## Your objective
Pull every line containing "Given" from the listing.
─── Data excerpts ───
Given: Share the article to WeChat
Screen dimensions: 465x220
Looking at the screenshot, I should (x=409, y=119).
───
─── Data excerpts ───
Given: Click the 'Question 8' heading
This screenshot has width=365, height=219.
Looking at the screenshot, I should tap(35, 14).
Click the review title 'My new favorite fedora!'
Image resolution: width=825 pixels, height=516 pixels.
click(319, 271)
───
## The answer
Given: Share the article to WeChat
Given: Click the 'Question 8' heading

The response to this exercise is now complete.